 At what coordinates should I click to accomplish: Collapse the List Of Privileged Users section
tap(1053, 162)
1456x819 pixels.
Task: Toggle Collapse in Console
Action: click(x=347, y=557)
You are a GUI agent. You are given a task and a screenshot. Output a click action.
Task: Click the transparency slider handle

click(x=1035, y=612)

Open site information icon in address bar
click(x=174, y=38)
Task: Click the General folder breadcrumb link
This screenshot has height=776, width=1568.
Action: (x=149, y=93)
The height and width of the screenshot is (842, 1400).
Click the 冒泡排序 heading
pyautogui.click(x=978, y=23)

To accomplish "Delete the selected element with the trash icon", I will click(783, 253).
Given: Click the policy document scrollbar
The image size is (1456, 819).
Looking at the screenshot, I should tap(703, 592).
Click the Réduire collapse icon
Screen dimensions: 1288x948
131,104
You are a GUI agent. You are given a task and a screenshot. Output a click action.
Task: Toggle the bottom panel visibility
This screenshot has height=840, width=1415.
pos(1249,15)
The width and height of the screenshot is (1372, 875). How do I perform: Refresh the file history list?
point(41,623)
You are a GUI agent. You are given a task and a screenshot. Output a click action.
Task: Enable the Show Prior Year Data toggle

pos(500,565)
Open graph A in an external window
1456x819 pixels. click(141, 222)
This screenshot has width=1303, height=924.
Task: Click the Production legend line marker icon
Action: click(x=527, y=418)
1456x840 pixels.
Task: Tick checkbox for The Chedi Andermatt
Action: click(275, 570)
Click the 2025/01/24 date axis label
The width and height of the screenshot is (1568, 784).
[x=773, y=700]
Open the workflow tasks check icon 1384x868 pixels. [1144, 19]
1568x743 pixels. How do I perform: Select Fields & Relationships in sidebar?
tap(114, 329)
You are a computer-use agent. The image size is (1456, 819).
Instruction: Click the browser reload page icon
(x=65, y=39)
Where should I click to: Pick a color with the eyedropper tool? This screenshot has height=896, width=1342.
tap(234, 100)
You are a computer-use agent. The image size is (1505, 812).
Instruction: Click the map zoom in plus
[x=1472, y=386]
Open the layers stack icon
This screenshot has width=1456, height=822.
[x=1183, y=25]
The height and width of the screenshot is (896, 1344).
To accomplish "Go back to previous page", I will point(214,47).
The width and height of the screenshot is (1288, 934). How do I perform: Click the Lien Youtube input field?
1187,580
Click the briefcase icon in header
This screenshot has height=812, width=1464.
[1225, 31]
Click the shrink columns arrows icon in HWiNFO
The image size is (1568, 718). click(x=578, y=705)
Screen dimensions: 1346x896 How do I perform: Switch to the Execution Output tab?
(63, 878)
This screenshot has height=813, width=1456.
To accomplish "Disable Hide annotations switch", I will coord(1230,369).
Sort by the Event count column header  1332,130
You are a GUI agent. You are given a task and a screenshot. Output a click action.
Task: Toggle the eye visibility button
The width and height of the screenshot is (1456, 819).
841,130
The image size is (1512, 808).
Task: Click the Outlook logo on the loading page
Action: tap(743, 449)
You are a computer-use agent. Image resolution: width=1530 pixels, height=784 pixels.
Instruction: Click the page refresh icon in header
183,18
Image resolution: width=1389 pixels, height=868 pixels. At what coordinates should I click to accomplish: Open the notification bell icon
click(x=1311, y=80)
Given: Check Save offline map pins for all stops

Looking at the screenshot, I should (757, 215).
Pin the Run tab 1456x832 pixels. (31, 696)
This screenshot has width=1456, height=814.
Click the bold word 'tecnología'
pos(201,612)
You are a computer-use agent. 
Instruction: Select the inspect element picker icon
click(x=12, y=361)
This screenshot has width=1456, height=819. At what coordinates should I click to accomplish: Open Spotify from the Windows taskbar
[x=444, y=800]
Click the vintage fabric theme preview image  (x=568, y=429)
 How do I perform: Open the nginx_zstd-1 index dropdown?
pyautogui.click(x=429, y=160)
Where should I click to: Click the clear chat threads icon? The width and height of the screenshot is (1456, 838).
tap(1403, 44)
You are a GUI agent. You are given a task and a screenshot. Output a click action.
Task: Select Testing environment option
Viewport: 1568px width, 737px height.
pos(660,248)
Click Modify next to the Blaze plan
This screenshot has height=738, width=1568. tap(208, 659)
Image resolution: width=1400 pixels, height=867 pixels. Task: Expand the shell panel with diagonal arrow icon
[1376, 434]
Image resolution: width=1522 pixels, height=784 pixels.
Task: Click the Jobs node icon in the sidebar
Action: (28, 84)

================

• Task instructions: Copy exactly the opening line of the material, the line bearing "The height and width of the screenshot is (842, 1400).", and every line between them. Include nothing else.

• Response for this exercise:
 At what coordinates should I click to accomplish: Collapse the List Of Privileged Users section
tap(1053, 162)
1456x819 pixels.
Task: Toggle Collapse in Console
Action: click(x=347, y=557)
You are a GUI agent. You are given a task and a screenshot. Output a click action.
Task: Click the transparency slider handle

click(x=1035, y=612)

Open site information icon in address bar
click(x=174, y=38)
Task: Click the General folder breadcrumb link
This screenshot has height=776, width=1568.
Action: (x=149, y=93)
The height and width of the screenshot is (842, 1400).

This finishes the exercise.